# What is required:
Pick out every line in the records below that contains the string "size" and copy each one unchanged.

::::

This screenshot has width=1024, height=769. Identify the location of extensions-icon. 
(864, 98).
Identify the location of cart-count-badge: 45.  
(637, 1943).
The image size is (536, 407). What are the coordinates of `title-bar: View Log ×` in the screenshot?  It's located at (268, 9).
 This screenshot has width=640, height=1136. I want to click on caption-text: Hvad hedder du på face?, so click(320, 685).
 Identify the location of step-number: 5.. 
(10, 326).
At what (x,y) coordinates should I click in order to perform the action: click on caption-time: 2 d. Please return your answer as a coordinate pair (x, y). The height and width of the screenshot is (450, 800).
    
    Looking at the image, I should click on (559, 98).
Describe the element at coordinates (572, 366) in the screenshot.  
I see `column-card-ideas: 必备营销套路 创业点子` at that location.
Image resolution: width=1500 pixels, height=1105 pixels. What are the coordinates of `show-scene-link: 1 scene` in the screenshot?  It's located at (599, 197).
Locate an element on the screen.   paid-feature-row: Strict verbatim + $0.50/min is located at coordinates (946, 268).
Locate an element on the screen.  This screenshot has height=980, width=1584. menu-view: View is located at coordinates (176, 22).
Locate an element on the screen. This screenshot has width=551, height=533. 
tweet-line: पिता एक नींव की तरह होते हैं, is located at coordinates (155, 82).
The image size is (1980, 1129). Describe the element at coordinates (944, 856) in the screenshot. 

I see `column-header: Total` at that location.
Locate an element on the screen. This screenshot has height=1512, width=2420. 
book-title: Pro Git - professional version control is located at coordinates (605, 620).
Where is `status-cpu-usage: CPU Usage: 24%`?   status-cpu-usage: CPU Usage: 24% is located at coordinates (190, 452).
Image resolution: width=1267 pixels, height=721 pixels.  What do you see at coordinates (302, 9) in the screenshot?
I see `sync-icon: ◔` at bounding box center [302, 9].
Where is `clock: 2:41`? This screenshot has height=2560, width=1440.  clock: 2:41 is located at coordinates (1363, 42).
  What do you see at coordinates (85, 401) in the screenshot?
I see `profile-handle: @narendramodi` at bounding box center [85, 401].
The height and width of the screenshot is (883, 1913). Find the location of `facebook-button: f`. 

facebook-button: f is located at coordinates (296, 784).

::::

# Output for this exercise:
The image size is (536, 407). What are the coordinates of `title-bar: View Log ×` in the screenshot?  It's located at (268, 9).
The image size is (1980, 1129). Describe the element at coordinates (944, 856) in the screenshot. 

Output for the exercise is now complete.